Wednesday, January 25, 2017

The Nordic Council Is Considering A Regionwide Citizen ID

Via Business Insider:

The Nordic Council, a regional cooperation body, has today been debating a pan-Nordic citizen ID in a committee meeting in Oslo.

The proposal was put forward by members representing centrist parties in the council. Their argument is that a common ID would make it easier for the region's citizens to live, study and work in another Nordic country.

“It doesn’t mean we will abolish the national citizenship so much as complement it. It would give all Nordic citizens the same rights and duties, wherever they choose to live” said Britt Lundberg, a Swedish Center party politician, and president of the council in 2017, to Sydsvenskan.

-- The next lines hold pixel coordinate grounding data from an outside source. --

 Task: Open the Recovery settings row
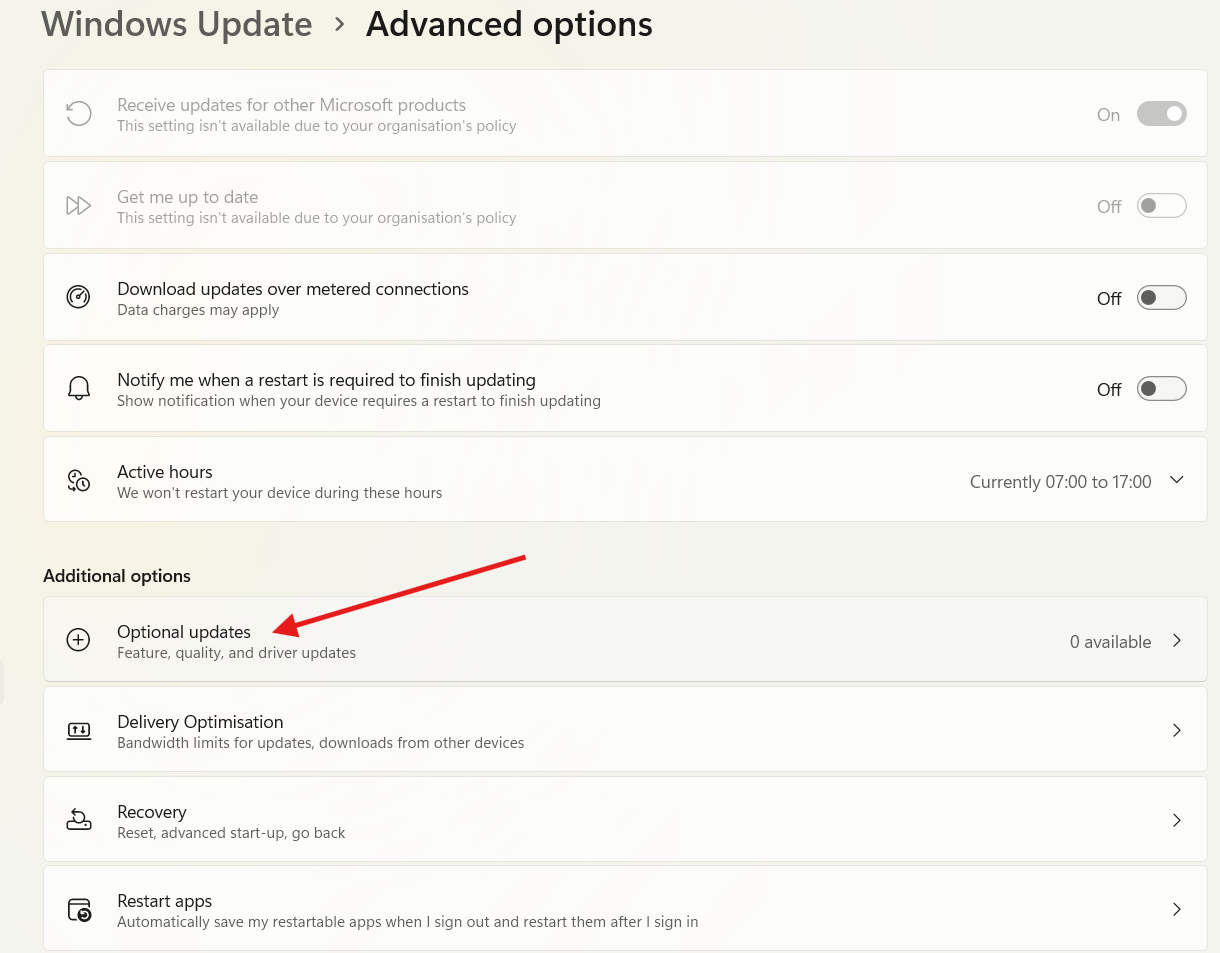coord(624,821)
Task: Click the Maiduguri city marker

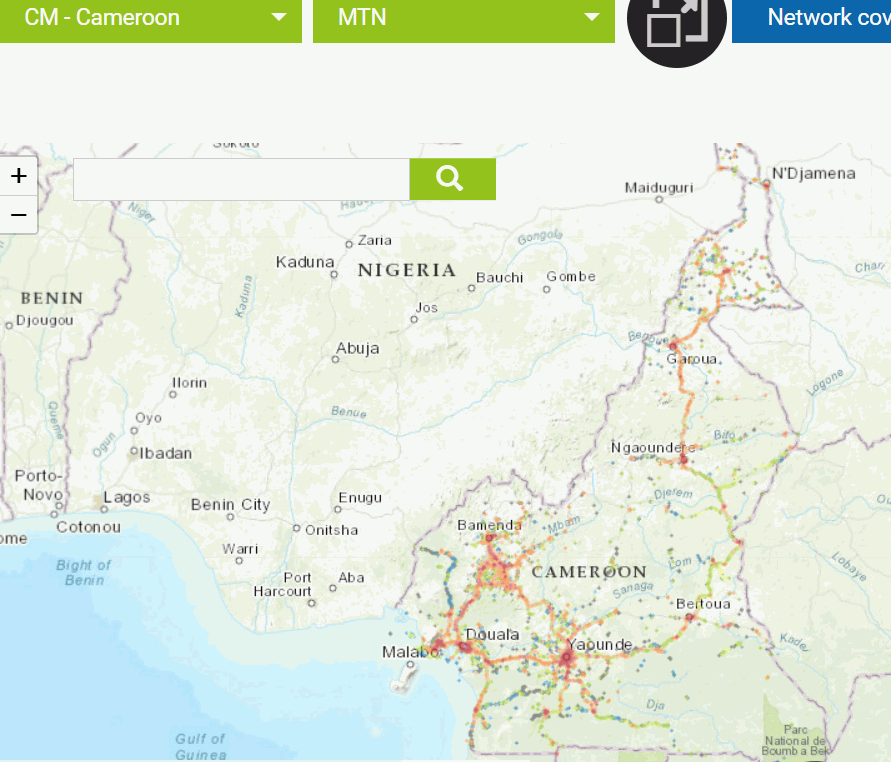Action: click(659, 199)
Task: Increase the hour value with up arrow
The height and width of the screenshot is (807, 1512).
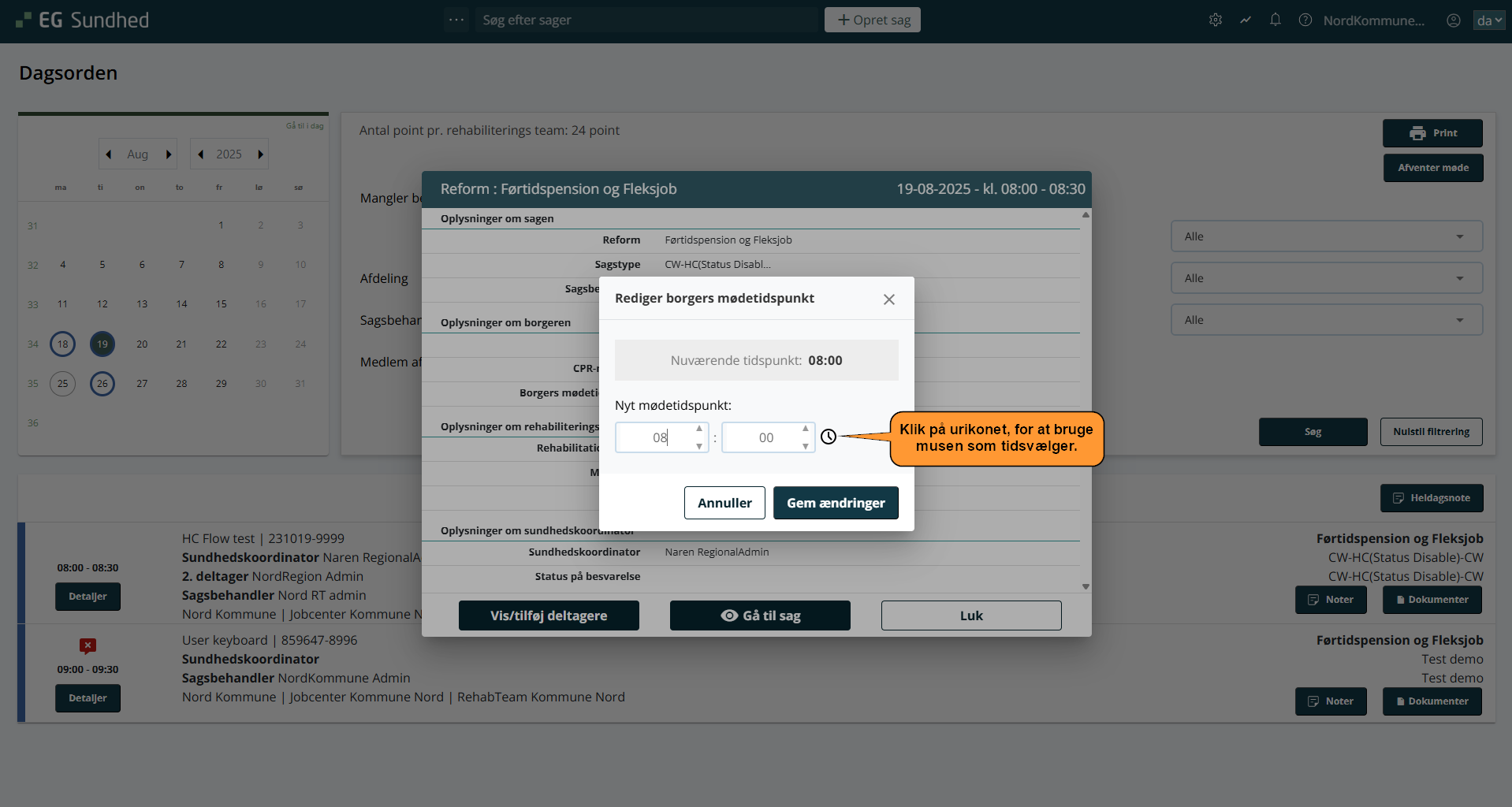Action: (699, 429)
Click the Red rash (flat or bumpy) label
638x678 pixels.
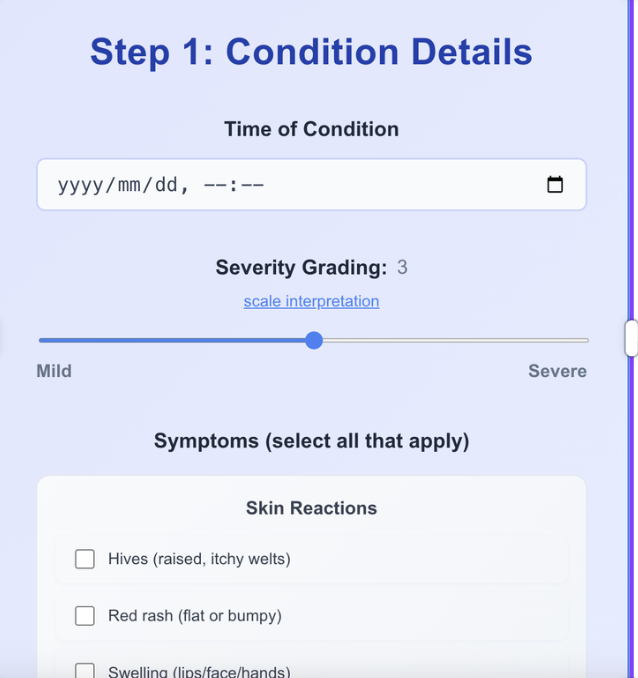point(195,616)
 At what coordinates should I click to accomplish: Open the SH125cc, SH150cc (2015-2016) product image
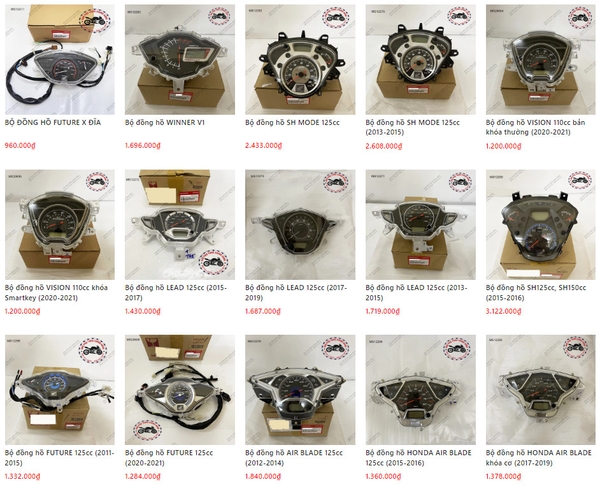541,225
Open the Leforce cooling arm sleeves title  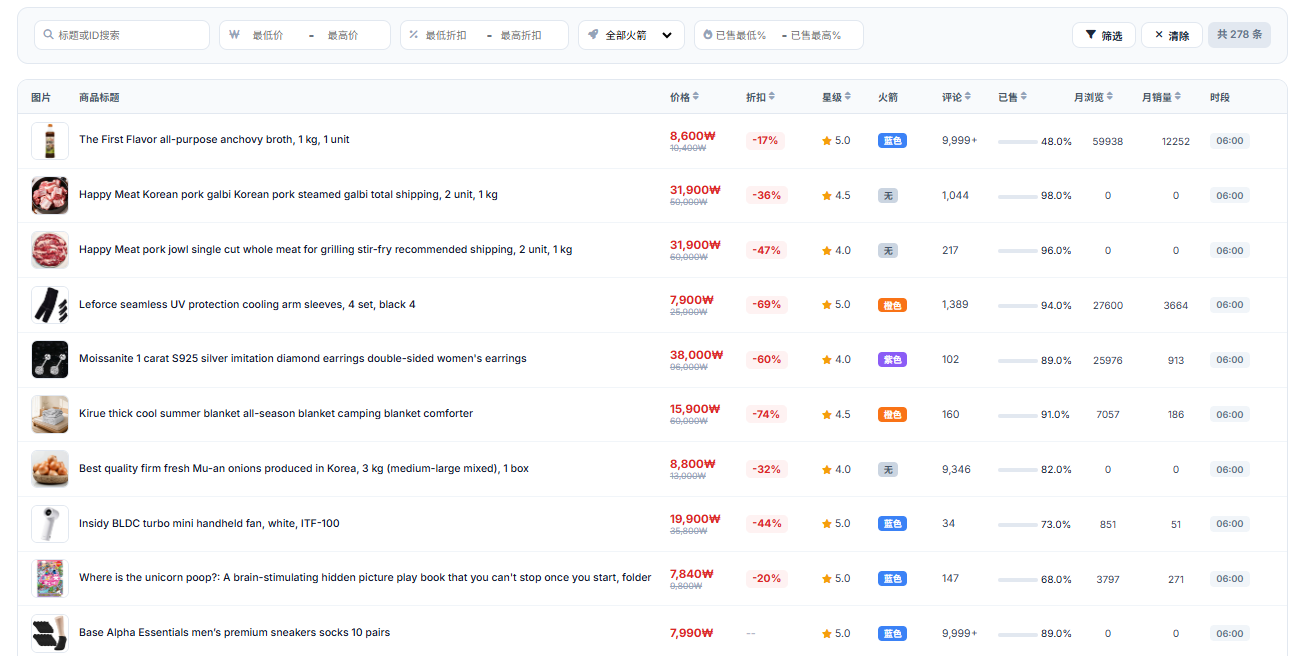point(247,304)
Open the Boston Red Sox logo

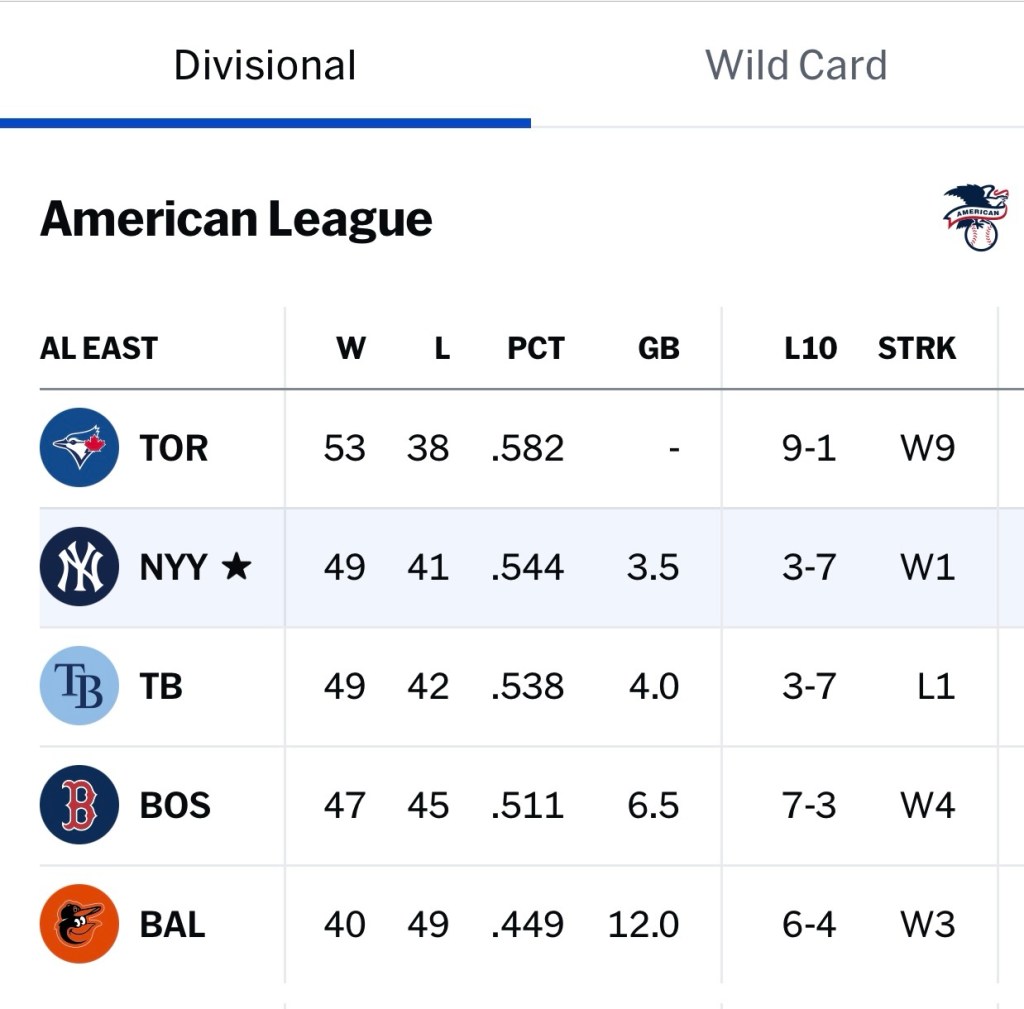[79, 805]
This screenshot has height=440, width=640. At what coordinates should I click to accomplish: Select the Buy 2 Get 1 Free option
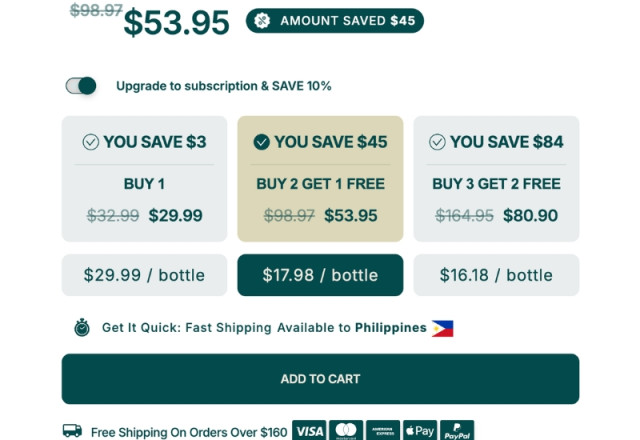pyautogui.click(x=320, y=178)
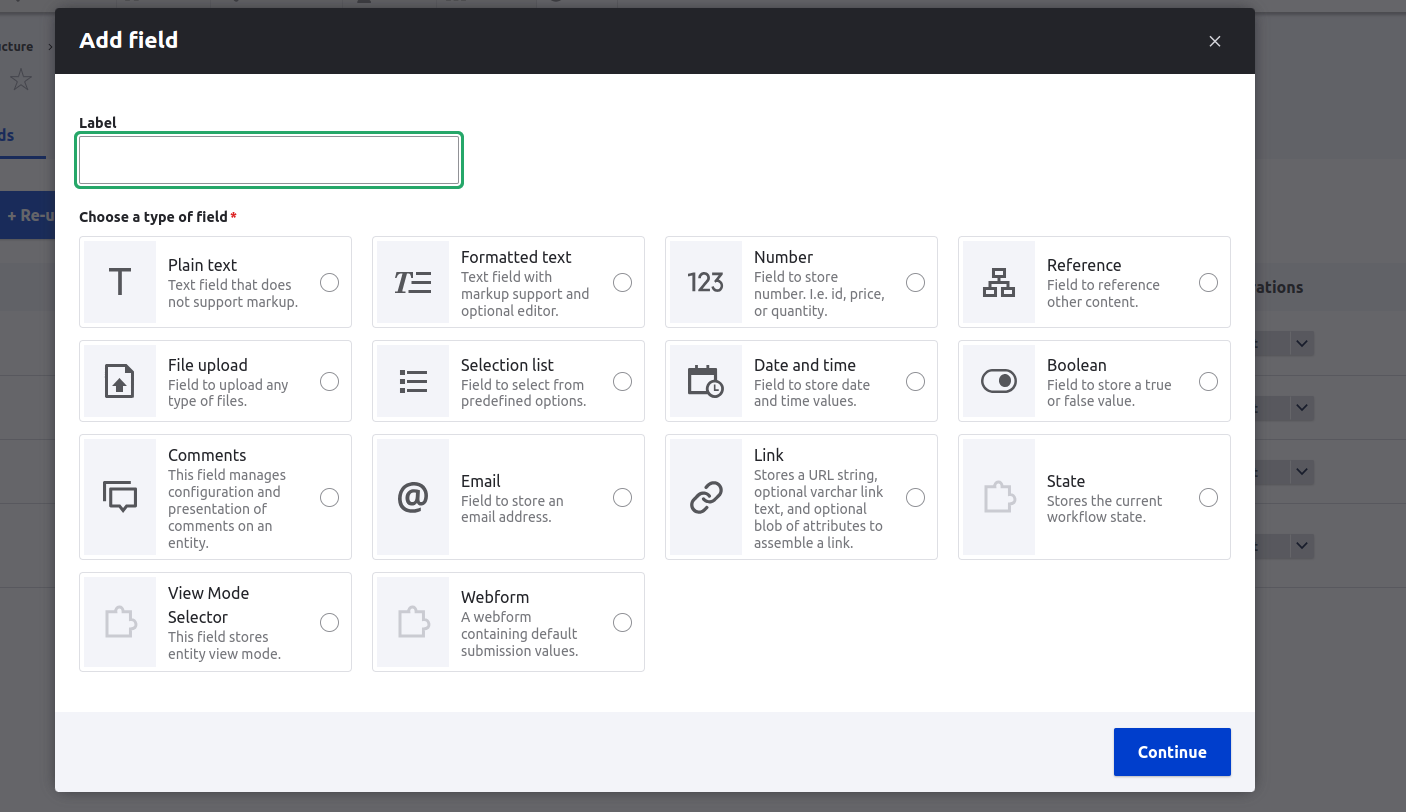Click the Date and time calendar icon
This screenshot has width=1406, height=812.
tap(706, 381)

If the proposal wins a majority vote, it will be futher debated in the council's meeting in Stockholm in April.

“The goal is also to make the Nordic region to a more powerful common market for goods, knowledge, employment and free movement” says Lundberg.

Facts about the Nordic Council

The Nordic Council, founded in 1952, is an official parliamentary body that promotes regional cooperation.

The council has 87 members from Denmark, Finland, Norway, Iceland, and Sweden.

Council members are appointed in the member countries’ respective parliaments, and are organized into various party factions.

The council puts forward proposals on various issues, which are forwarded to the government’s in each country.